Problem: Reproduce exactly the run of lines that begins with the one containing "Task: Click the" and ends with the last line of the records, omitting pictures.

##### Source material #####

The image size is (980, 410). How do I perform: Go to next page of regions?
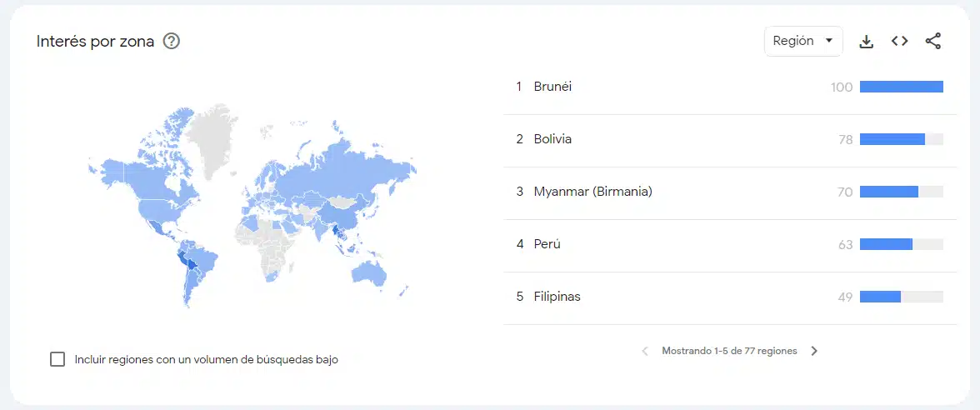click(814, 351)
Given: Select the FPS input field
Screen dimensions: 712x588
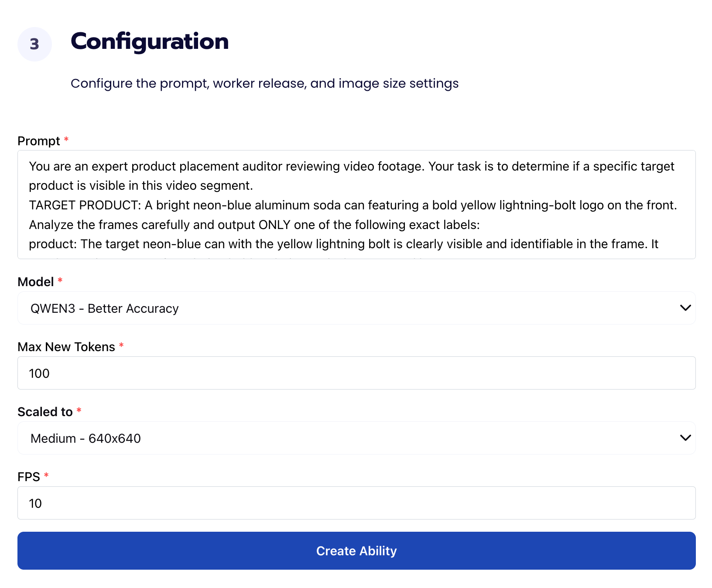Looking at the screenshot, I should [356, 503].
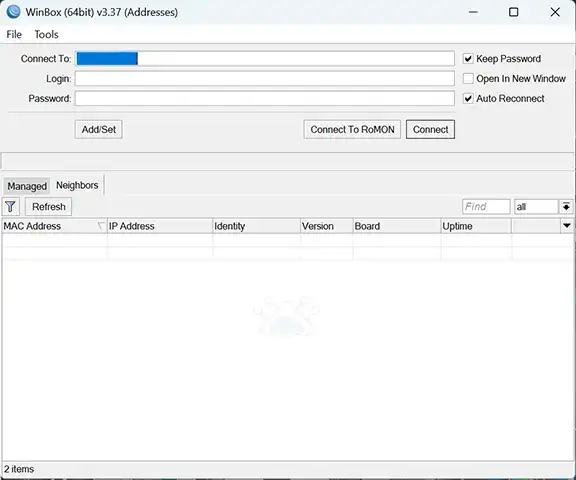The width and height of the screenshot is (576, 480).
Task: Disable the Auto Reconnect checkbox
Action: (x=468, y=98)
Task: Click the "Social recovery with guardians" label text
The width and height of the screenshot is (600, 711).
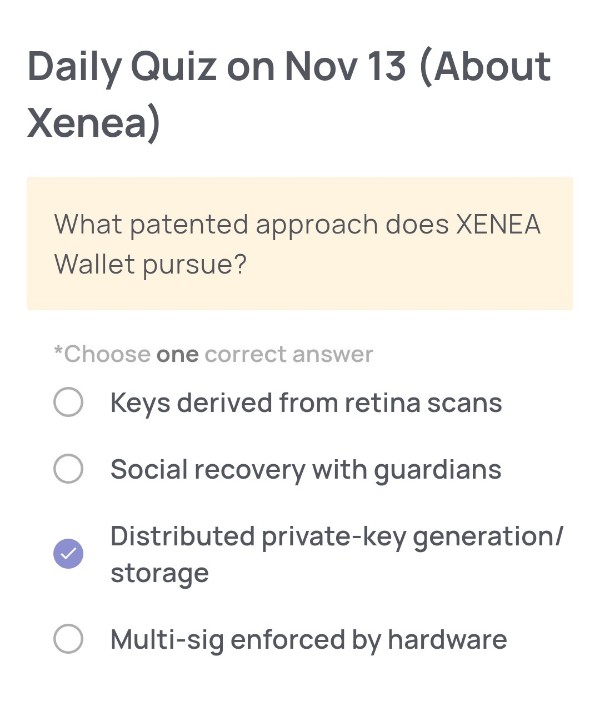Action: click(x=306, y=469)
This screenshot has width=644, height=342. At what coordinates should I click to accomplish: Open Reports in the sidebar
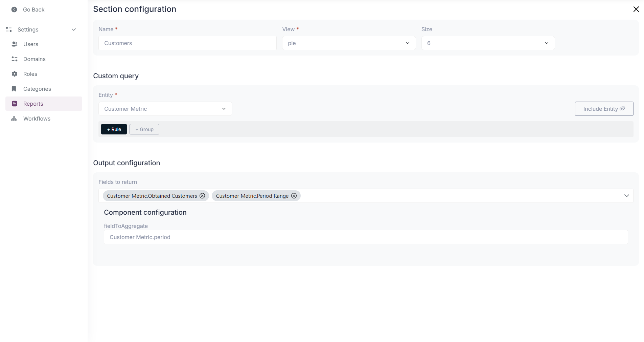(33, 104)
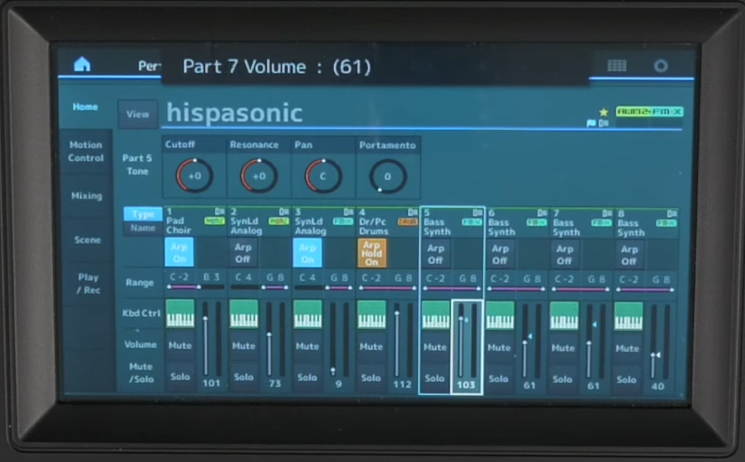Mute Part 2 SynLd Analog
Image resolution: width=745 pixels, height=462 pixels.
244,347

#####

Expected answer:
Task: Click the "Social recovery with guardians" label text
The width and height of the screenshot is (600, 711).
Action: click(x=306, y=469)
This screenshot has width=644, height=342. At what coordinates should I click to accomplish: Open Reports in the sidebar
(33, 104)
Mute Part 2 SynLd Analog
Image resolution: width=745 pixels, height=462 pixels.
244,347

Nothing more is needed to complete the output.